- **PAGE TEXT**:
╭──

Arab Telemedia Group is an independent commercial media enterprise, founded by Adnan Al Awamleh in 1983.

Arab Telemedia creates and produces quality multiplatform content and since its establishment has been evolving to become at the forefront of TV productions in the Middle East. In addition, Arab Telemedia distributes its own content in different formats assuring the highest qualities. Apart from producing and distributing, Arab Telemedia is the foremost entity that provides Production facilities and services ready to support film makers and production houses from different scopes to different drives.

Over the past 30 years, it became one of the leading production companies in the Arab world, Arab Telemedia Group produced more than 5000 hours of drama programming, mostly aired on major TV broadcasters across the region achieving top viewership ratings.

In the year 2000, Talal Al Awamleh became the CEO for Arab Telemedia, accomplishing a great growth successes in the years after, crowned with an Emmy Award in 2008 for its socio-political series Al Ijteyah "The Invasion" as best international telenovela.

╰──

- **EXTRACTED RECORDS**:
╭──

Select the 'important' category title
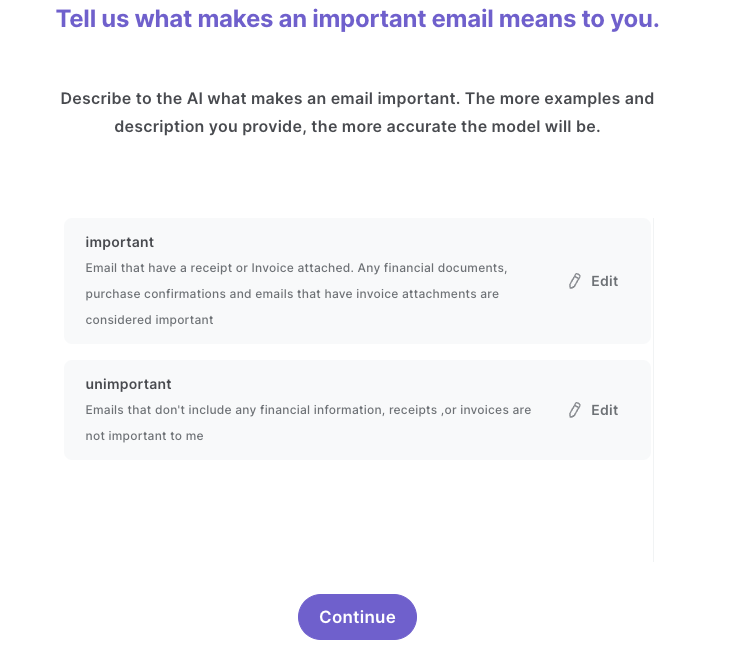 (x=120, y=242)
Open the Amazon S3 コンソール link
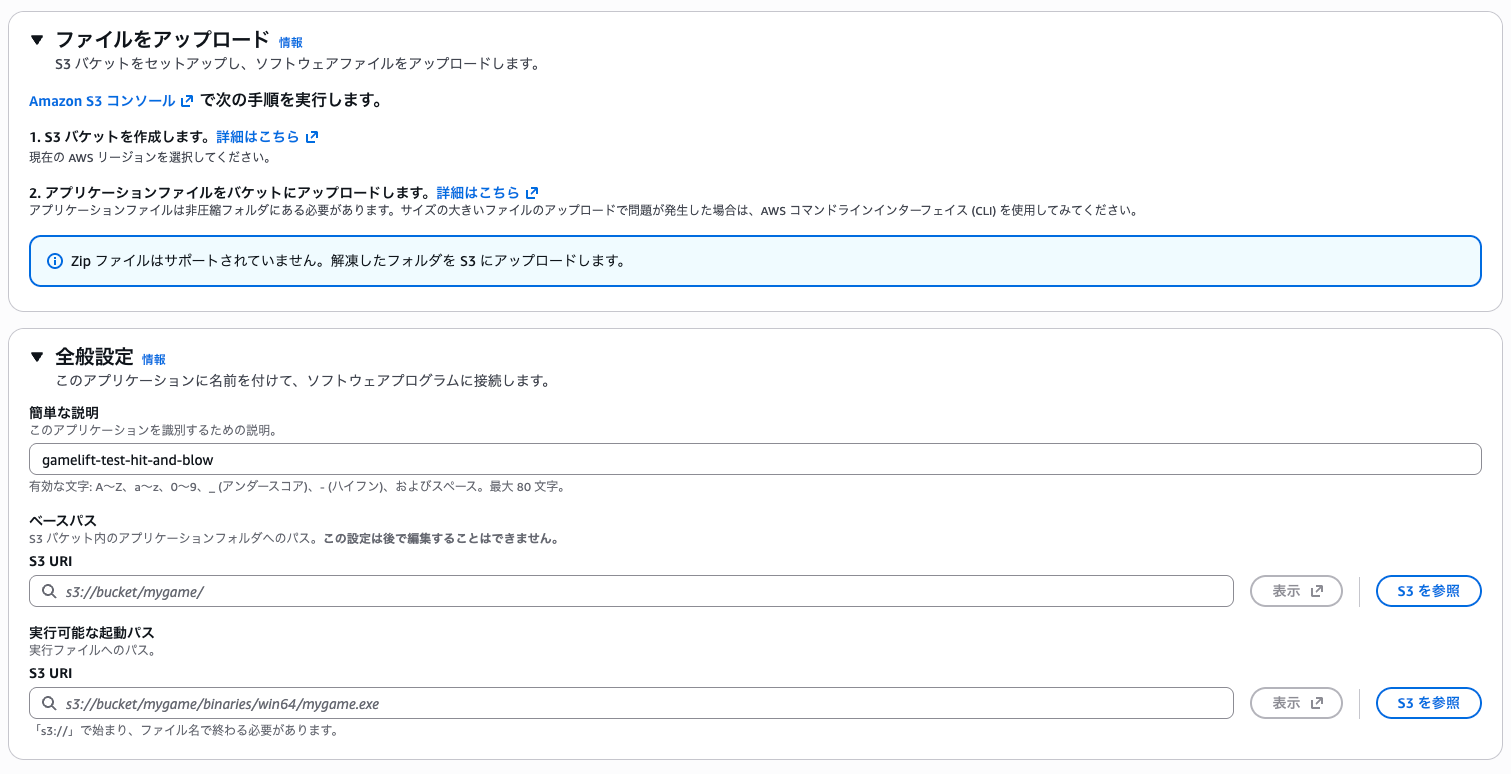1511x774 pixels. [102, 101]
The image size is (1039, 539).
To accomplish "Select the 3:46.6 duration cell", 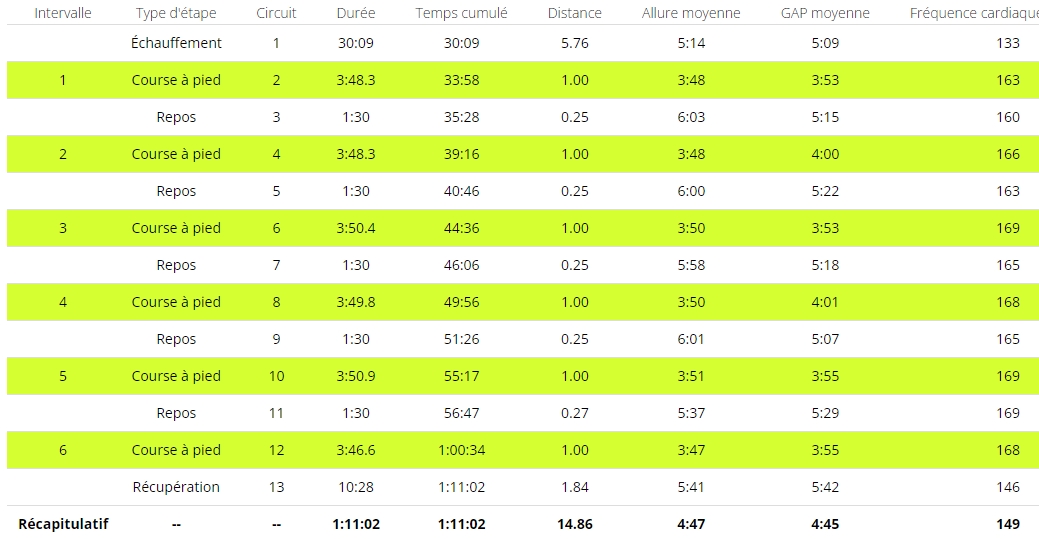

╰──

- **TASK INSTRUCTIONS**:
1. According to the Arab Telemedia passage, who became CEO of Arab Telemedia in 2000?
2. Return the stretch of the Arab Telemedia passage from "Arab Telemedia creates" through "to different drives.", word for word.

- **ANSWERS BELOW**:
1. Talal Al Awamleh

2.
Arab Telemedia creates and produces quality multiplatform content and since its establishment has been evolving to become at the forefront of TV productions in the Middle East. In addition, Arab Telemedia distributes its own content in different formats assuring the highest qualities. Apart from producing and distributing, Arab Telemedia is the foremost entity that provides Production facilities and services ready to support film makers and production houses from different scopes to different drives.